[Dataset entries]

- Opening Delimiter -

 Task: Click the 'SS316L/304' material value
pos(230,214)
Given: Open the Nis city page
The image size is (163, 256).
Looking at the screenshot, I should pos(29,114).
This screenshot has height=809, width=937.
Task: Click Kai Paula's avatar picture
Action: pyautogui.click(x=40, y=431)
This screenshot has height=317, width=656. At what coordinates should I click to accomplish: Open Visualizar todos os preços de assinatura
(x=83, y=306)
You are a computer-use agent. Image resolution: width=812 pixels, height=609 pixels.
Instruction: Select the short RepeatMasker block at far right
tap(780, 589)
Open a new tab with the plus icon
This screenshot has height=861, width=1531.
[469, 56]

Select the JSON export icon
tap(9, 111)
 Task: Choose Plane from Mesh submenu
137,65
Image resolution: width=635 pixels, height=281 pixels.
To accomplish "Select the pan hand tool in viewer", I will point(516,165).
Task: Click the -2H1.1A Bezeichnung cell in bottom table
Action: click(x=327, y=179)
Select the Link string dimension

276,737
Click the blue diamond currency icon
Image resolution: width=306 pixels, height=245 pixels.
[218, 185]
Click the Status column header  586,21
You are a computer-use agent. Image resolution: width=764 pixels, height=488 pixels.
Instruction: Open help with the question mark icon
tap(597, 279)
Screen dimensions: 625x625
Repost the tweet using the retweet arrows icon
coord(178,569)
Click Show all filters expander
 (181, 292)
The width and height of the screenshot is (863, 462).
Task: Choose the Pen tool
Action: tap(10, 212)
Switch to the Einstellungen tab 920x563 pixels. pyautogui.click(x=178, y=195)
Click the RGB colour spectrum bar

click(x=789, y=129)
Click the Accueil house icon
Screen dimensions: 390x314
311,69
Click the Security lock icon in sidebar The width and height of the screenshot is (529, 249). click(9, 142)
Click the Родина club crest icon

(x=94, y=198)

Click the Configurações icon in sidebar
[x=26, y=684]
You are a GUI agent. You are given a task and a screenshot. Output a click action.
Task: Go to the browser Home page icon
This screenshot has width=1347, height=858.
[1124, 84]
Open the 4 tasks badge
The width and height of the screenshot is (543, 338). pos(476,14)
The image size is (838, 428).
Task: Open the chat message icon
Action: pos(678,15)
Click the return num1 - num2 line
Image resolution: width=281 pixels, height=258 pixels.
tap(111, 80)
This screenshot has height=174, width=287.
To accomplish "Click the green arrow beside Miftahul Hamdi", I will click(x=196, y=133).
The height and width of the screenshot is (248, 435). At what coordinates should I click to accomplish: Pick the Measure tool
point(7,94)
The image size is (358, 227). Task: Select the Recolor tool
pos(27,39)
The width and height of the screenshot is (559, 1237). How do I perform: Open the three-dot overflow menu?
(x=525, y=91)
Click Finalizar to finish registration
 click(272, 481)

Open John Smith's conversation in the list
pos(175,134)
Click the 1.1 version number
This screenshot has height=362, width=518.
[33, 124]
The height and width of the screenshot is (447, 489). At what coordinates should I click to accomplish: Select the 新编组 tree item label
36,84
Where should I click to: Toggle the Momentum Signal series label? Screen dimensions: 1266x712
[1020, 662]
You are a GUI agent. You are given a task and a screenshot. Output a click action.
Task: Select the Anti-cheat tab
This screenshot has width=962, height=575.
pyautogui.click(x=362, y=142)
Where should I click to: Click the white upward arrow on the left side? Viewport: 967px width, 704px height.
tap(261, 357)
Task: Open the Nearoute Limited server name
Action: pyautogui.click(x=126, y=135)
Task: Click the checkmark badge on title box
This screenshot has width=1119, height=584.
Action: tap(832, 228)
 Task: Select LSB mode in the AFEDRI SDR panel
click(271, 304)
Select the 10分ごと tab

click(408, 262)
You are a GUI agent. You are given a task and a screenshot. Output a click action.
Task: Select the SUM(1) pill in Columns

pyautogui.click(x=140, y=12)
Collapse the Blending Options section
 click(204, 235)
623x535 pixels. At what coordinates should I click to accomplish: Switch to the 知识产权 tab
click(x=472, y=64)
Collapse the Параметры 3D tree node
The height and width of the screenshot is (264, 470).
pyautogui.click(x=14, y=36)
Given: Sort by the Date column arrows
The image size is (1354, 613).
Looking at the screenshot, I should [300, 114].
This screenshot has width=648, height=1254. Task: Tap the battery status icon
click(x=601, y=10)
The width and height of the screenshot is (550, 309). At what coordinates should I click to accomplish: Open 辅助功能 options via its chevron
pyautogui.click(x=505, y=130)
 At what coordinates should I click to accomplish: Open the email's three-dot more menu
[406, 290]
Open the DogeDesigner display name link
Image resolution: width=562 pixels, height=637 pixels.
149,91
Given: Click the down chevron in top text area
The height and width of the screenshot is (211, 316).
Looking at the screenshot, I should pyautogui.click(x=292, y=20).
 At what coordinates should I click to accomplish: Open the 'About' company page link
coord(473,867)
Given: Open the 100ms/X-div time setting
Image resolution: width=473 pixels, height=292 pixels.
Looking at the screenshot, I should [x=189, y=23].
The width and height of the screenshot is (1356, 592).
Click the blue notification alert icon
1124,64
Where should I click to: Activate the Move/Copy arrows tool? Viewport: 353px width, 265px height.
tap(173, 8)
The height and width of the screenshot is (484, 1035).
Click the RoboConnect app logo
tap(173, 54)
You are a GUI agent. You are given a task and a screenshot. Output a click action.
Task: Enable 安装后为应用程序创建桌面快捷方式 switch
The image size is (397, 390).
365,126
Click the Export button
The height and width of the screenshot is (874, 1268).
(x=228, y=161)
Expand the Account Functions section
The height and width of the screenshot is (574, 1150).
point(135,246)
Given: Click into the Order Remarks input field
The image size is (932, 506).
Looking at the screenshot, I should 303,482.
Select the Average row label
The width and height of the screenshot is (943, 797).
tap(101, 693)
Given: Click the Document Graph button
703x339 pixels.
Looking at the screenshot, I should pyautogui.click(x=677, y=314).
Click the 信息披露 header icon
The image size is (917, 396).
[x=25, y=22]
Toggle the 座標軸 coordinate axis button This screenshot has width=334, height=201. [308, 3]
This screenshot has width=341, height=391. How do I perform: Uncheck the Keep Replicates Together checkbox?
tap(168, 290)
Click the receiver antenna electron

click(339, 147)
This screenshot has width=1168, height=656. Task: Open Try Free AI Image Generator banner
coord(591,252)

- Closing Delimiter -

=== WHAT YOU SHOULD DO ===
Wherever a line above contains the string "header", copy that line.

=== TASK RESPONSE ===
Click the Status column header  586,21
Click the 信息披露 header icon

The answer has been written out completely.